While, in the UK, we legally become adults at 18, research suggests people in their late teens are still going through significant changes in the brain.
Professor Peter Jones, from Cambridge University, told the BBC back in 2019: "What we're really saying is that to have a definition of when you move from childhood to adulthood looks increasingly absurd.
"It's a much more nuanced transition that takes place over three decades."
He added: "I guess systems like the education system, the health system and the legal system make it convenient for themselves by having definitions."
When you reach 18, you can vote, buy alcohol, get a mortgage and are also treated as an adult if you get in trouble with the police.
Despite this, Professor Jones says he believes experienced criminal judges recognise the difference between a 19-year-old defendant and a "hardened criminal" in their late 30s.
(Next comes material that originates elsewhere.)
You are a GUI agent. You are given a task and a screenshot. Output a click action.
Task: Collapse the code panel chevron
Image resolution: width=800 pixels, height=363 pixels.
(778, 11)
"I think the system is adapting to what's hiding in plain sight, that people don't like (the idea of) a caterpillar turning into a butterfly," he said.
"There isn't a childhood and then an adulthood. People are on a pathway, they're on a trajectory."
Meanwhile, in an interview with PBS, Dr Jay Giedd, chair of child psychiatry at Rady Children’s Hospital-San Diego, said that the development of the prefrontal cortex, the part of the brain responsible for social interactions, regulating emotions, controlling impulsive behaviour, and assessing risk, doesn’t stop at age 18.
Instead, he said it takes almost 25 years.
So give yourself a break unless you are in your 30s. And if you are? Grow up.